Announcement

Collapse
No announcement yet.
X
Collapse
  • Page of 1
  • Filter
  • Time
  • Show
Clear All
new posts
  • #1

    Hausman test with year dummies, V_b-V-B is not positiv definit

    Dear Statalist,

    I am doing a Hausman test in order to test the RE estimator against the FE estimator.
    The dependent variable in the model is log(hourly_wage) and I have a set of explanatory variables (22 regressors in the FE model and 29 in the RE model) - among these variables there are nine year dummies.
    My dataset is an unbalanced data set with approximately i=10.000 and T=10. The reason why the data set is unbalanced is that I only have observations for employed people with an hourly wage available in the data.

    When testing the RE against FE estimator I write the following in Stata:

    (Command 1)
    xtreg y d2002 d2003 d2004 d2005 d2006 d2007 d2008 d2009 x1-x22, fe
    estimates store fixed
    xtreg y d2002 d2003 d2004 d2005 d2006 d2007 d2008 d2009 x1-x13, re
    estimates store randon
    hausman fixed random, sigmamore

    When I run this I get chi2(22)=959.86 and Prob>chi2=0.0000 and the message "V_b-V_B is not positive definit".

    From Wooldridge "Econometric Analysis of cross section and panel data" from 2010 page 333 I have found following:
    "To summarize, we can estimate models that include aggregate time effects, time constant variables, and regressors that change across both i and t, by RE and FE estimation. But no matter how we compute a test statistic, we can only compare the coefficients on the regressors that change across both i and t. "

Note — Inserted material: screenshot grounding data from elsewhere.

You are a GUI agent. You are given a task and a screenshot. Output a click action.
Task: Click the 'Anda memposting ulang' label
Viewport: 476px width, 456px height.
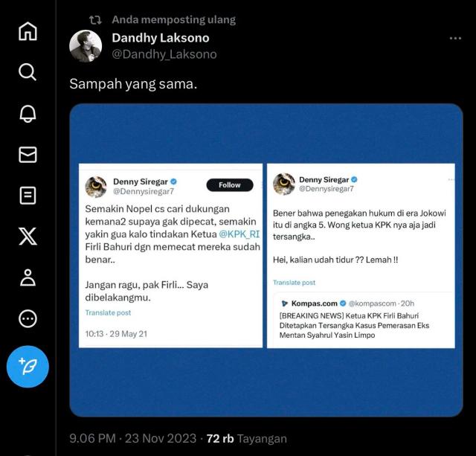point(173,20)
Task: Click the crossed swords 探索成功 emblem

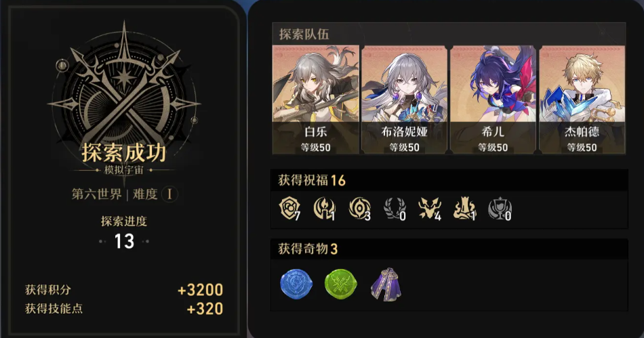Action: 124,94
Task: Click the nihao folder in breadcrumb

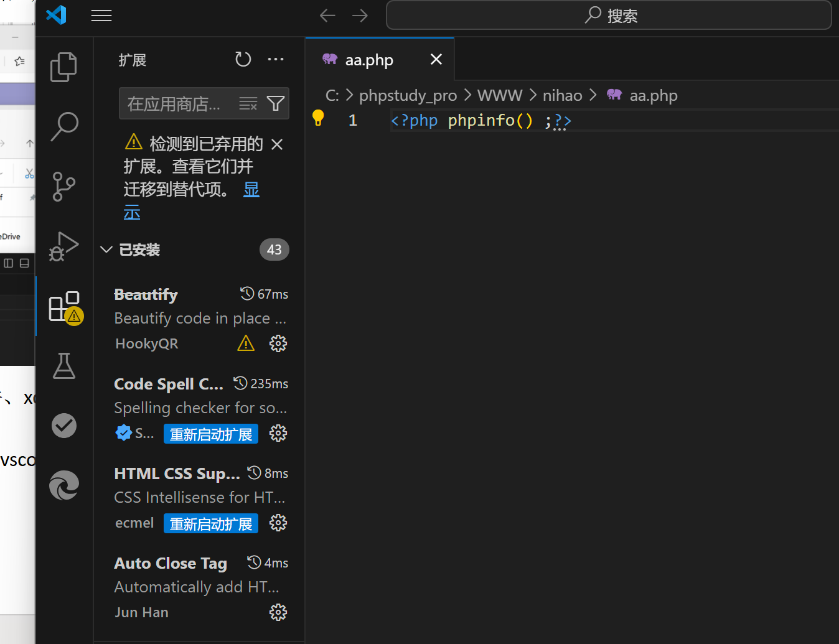Action: tap(562, 95)
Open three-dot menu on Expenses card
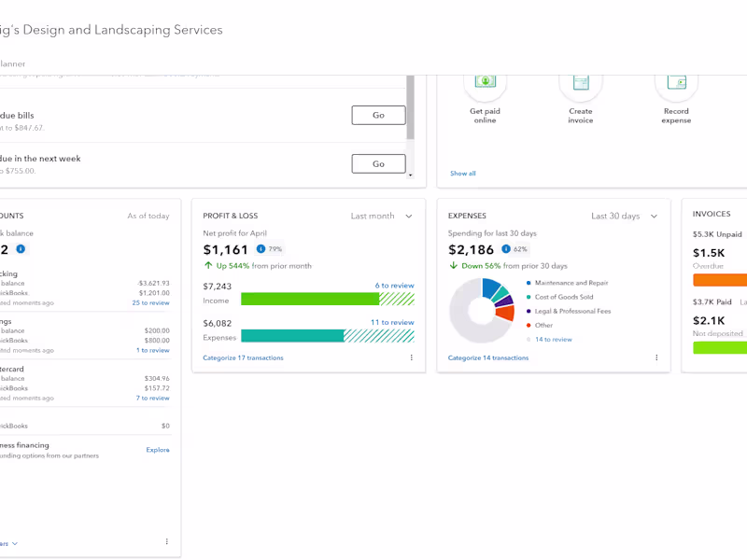 point(656,357)
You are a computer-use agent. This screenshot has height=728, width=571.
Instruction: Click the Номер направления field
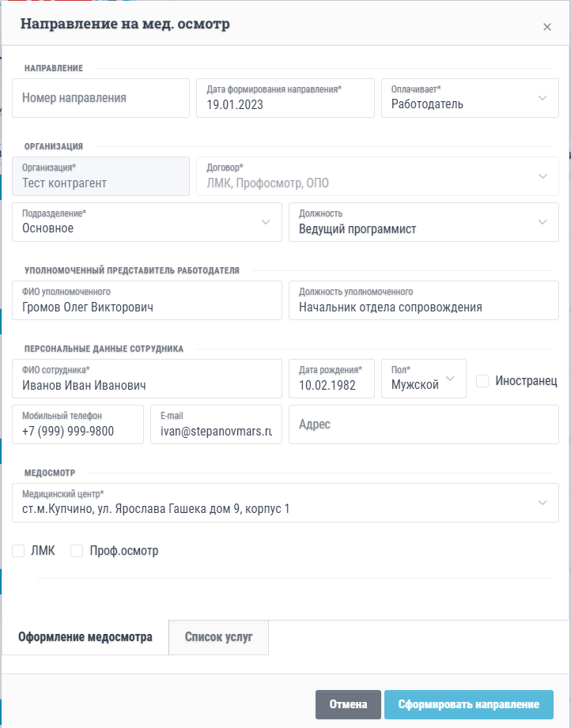[101, 98]
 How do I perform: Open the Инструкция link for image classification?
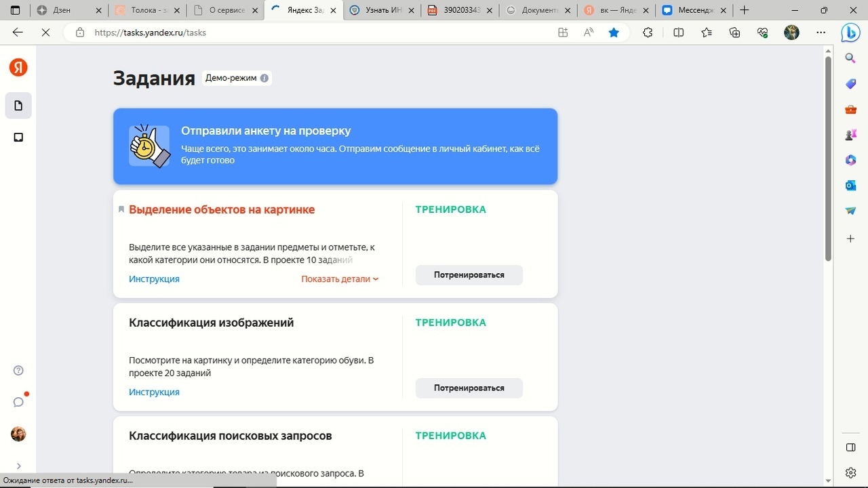pyautogui.click(x=154, y=392)
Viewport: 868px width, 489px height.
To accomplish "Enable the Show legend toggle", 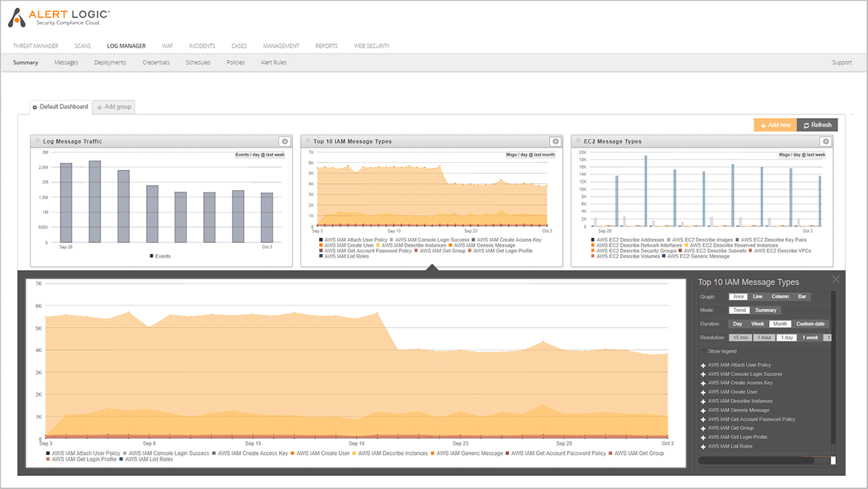I will click(705, 351).
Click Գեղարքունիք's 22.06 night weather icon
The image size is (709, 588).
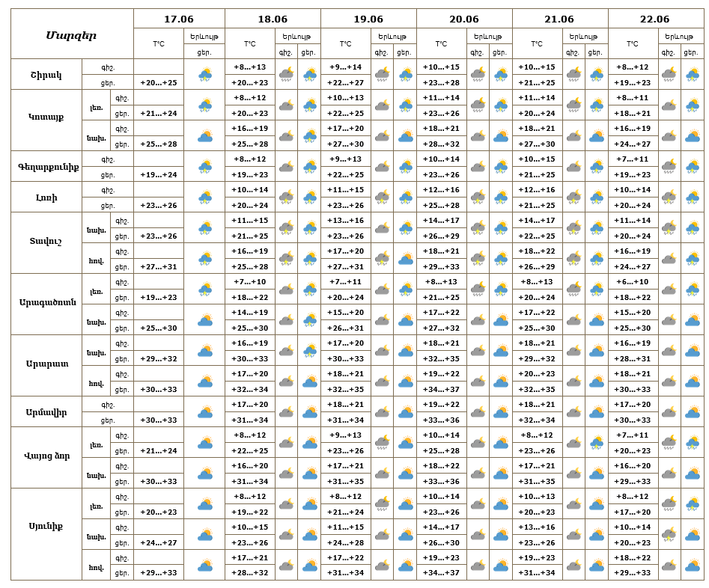point(669,166)
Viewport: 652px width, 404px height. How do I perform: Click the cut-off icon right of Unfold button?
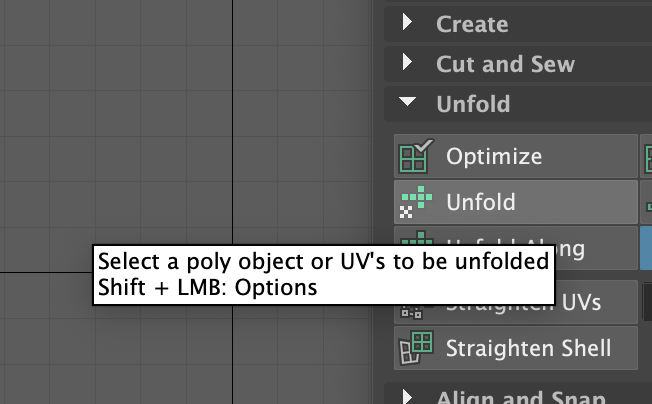(649, 205)
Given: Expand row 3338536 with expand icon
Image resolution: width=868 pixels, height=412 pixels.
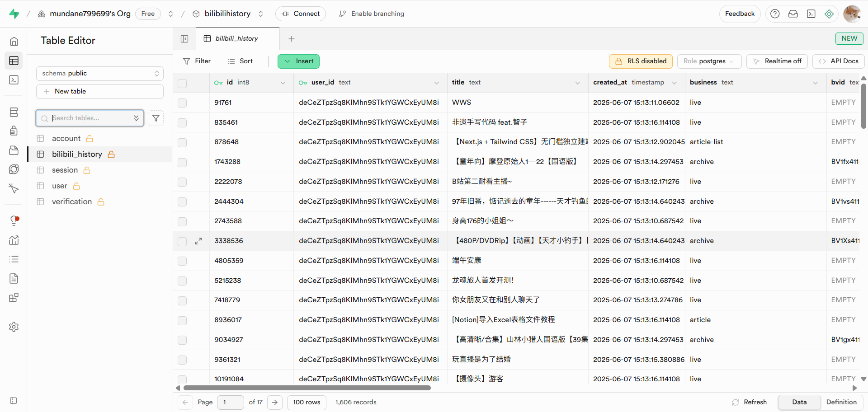Looking at the screenshot, I should (198, 241).
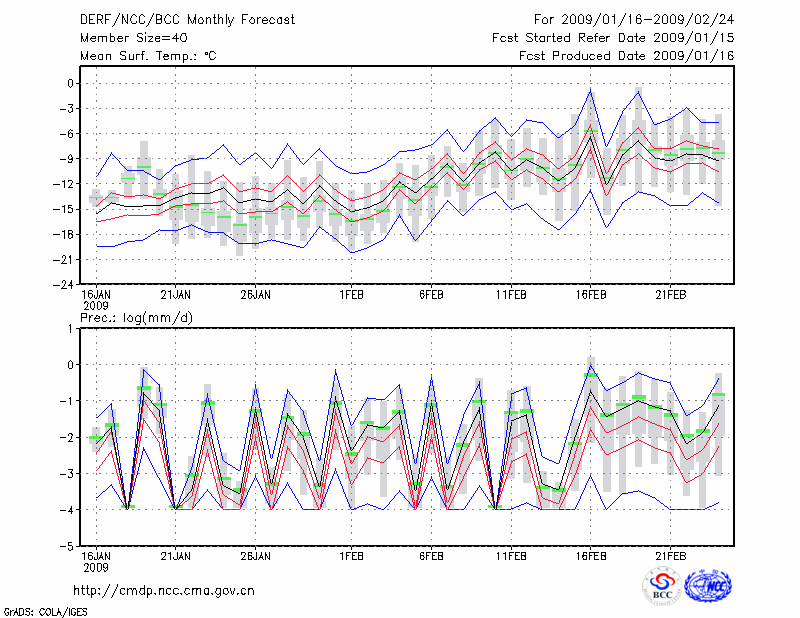
Task: Click 16FEB on the precipitation chart axis
Action: 591,557
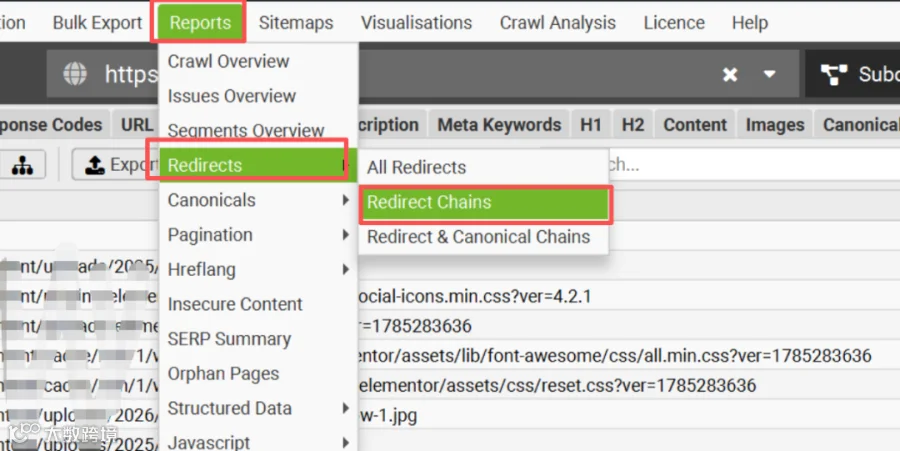Expand the Pagination submenu arrow
This screenshot has width=900, height=451.
click(x=346, y=235)
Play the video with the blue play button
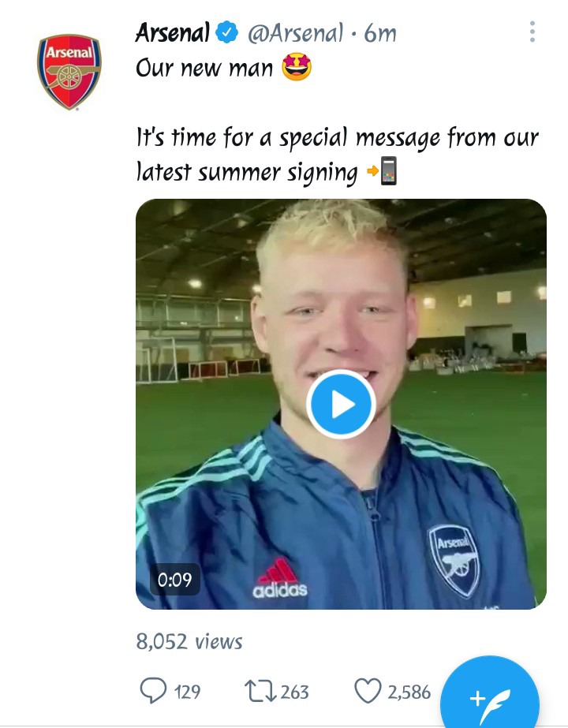This screenshot has height=728, width=568. click(x=342, y=404)
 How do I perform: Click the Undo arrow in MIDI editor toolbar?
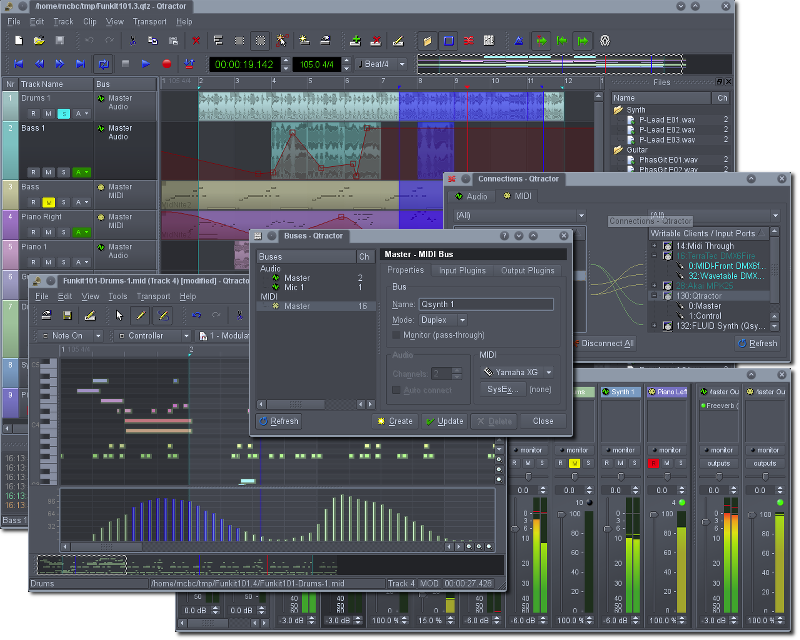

    I have made a joint F test to find that the nine year dummy variables are significantly different from 0 and hence should be included in the FE and RE models.
    What I read from the text stated from Wooldridge is that I cannot include my year-dummies in the two models when performing a Hausman test - or is this a wrong way to read it?
    If i run the same command as a above - but without the nine year dummies - i get the following:

    (Command 2)
    If i xtreg y x1-x22, fe
    estimates store fixed
    xtreg y x1-x13, re
    estimates store randon
    hausman fixed random, sigmamore

    chi2(13)=623.32 and Prob>chi2=0.0000.
    Hence the message with not positiv definit is gone.

    My question is how to handle this situation? Do I:
    (1) Keep the year dummies in the model as in (Command 1) above and write that I have a variance which is not positiv definit and therefor can't use the test? OR
    (2) Do I remove the dummy variables from the models as in (Command 2) and use the test and hereby go for the FE estimator?

    I hope that someone can help me answer this question or maybe just help me realize something relevant that I have missed in the process.
    Please let me know if there is anything crucial you need to know in order to help me solve this problem.

    Thank you.

    Kind Regards,
    Cath









    Tags: hausman test, panel data, positiv definit, year dummy
  • #2
    Cathrine:
    you may want to take a look at the following thread: http://www.statalist.org/forums/foru...d-with-haumsna
    Otherwise, you may want to google with the following string: -augmented regression AND vince wiggins- for a possible solution to your problem.
    Saving you some time you should allocate to searching the web, the Stata thread I meant can be found at: http://www.stata.com/statalist/archi.../msg00053.html.
    Last edited by Carlo Lazzaro; 13 May 2015, 12:24.
    Kind regards,
    Carlo
    (StataNow 18.5)

    Comment

    • #3
      I should've been clearer in my book. You should obtain the FE and RE estimates including the year dummies, but you cannot include them in the comparison -- just like you cannot include the RE coefficients on the time-constant variables. It can be a bit cumbersome to do that using the traditional Hausman approach. An easier approach is to use the Mundlak device. Compute the time averages of all variables that have some variation across i and t, and add these to the RE estimation. Then do a joint test on just the time averages. It is just a test of exclusion restrictions. A good reason for using the regression-based test is that it is easy to make it cluster robust. It makes no sense to compute robust standard errors for FE and RE but then use a nonrobust Hausman test.

      My best discussions of this over the past couple of years (in my courses) do not appear on line, but the link contains something close. The relevant material starts on slide 43. In my example, I have only one variable that changes across i and t, and so only one time average is included, and then a cluster-robust t statistic can be used. In general, it is a cluster-robust Wald statistic. Note that the coefficients on the time-constant variables and year dummies are not tested.

      I hope this helps. JW
      http://www.iza.org
      • 1 like

      Comment

      • #4
        Dear Wooldridge,

        Thank you for your comprehensive response.
        I followed your guidelines carefully and found the slideshow in your link very helpful - it was a great solution to my problem.
        Also, the section in your book ended up being very helpful after I got a deeper understanding of the problem.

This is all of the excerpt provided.